# Planning to buy an Oster clipper...



## tortoise (Feb 5, 2012)

I find the Oster A5 clippers to be "wiggly". I have much better control with the Andis 2-speed.

For a show grooming, you'll need a 40 (face and feet) and 15 (set patterns, face and feet between shows) blade. You'll get a 10 blade with the clipper if you find the 15 is too short.

For pet grooming, you will probably want a 3S (skip tooth, for a fluffy but manageable body clip), 15 (face and feet), and 10 (sanitary). If you want a longer cut, I'd get a 3/4HT blade. My absolute favorite blade ever.


----------



## ArreauStandardPoodle (Sep 1, 2009)

Have to checked Wholesale Pet Supplies, Dog Grooming | PetEdge.com They have the best prices I have found anywhere. Once in awhile the offer two blades for the price of one.

I have seven sets of Osters and while they have always been what I recommend ans they are indeed workhorses, they are very heavy and overheat quickly and drastically. When I am ready for new ones, I am going to do a poll here because I have no idea what others to think about. I have never used anything else.


----------



## Arcticfox (Dec 12, 2011)

* [WHAT IS ASKED]:
A) In the clipper thread, which blade does tortoise call an absolute favorite?
B) From the clipper thread, pull out the passage word for word, beginning at the words "For pet grooming, you" and stopping after "used anything else.".

* [SUPPLIED RECORDS]:
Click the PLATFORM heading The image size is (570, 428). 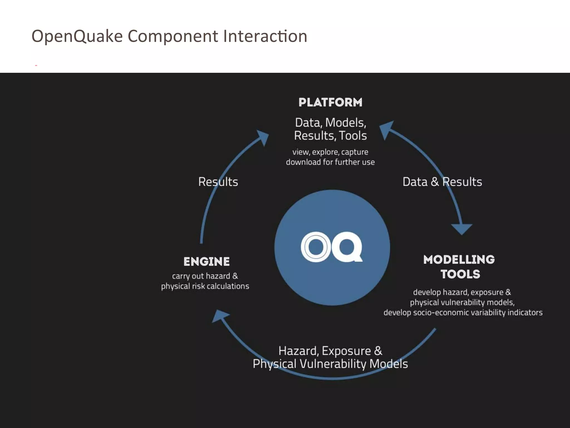click(x=330, y=102)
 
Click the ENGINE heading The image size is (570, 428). click(x=207, y=261)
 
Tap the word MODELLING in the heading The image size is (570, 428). click(x=459, y=259)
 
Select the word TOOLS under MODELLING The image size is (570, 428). click(x=460, y=274)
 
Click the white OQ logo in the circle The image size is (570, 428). click(x=331, y=247)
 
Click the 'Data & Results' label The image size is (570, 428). click(x=442, y=182)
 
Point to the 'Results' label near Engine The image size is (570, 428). click(x=218, y=182)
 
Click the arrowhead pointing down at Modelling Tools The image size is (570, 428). click(x=461, y=229)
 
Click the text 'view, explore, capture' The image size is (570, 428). click(x=330, y=152)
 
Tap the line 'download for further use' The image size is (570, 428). click(x=330, y=162)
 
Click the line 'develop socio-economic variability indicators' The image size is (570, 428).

* [SOLVED PROBLEMS]:
A) The 3/4HT blade.

B)
For pet grooming, you will probably want a 3S (skip tooth, for a fluffy but manageable body clip), 15 (face and feet), and 10 (sanitary). If you want a longer cut, I'd get a 3/4HT blade. My absolute favorite blade ever.


----------



## ArreauStandardPoodle (Sep 1, 2009)

Have to checked Wholesale Pet Supplies, Dog Grooming | PetEdge.com They have the best prices I have found anywhere. Once in awhile the offer two blades for the price of one.

I have seven sets of Osters and while they have always been what I recommend ans they are indeed workhorses, they are very heavy and overheat quickly and drastically. When I am ready for new ones, I am going to do a poll here because I have no idea what others to think about. I have never used anything else.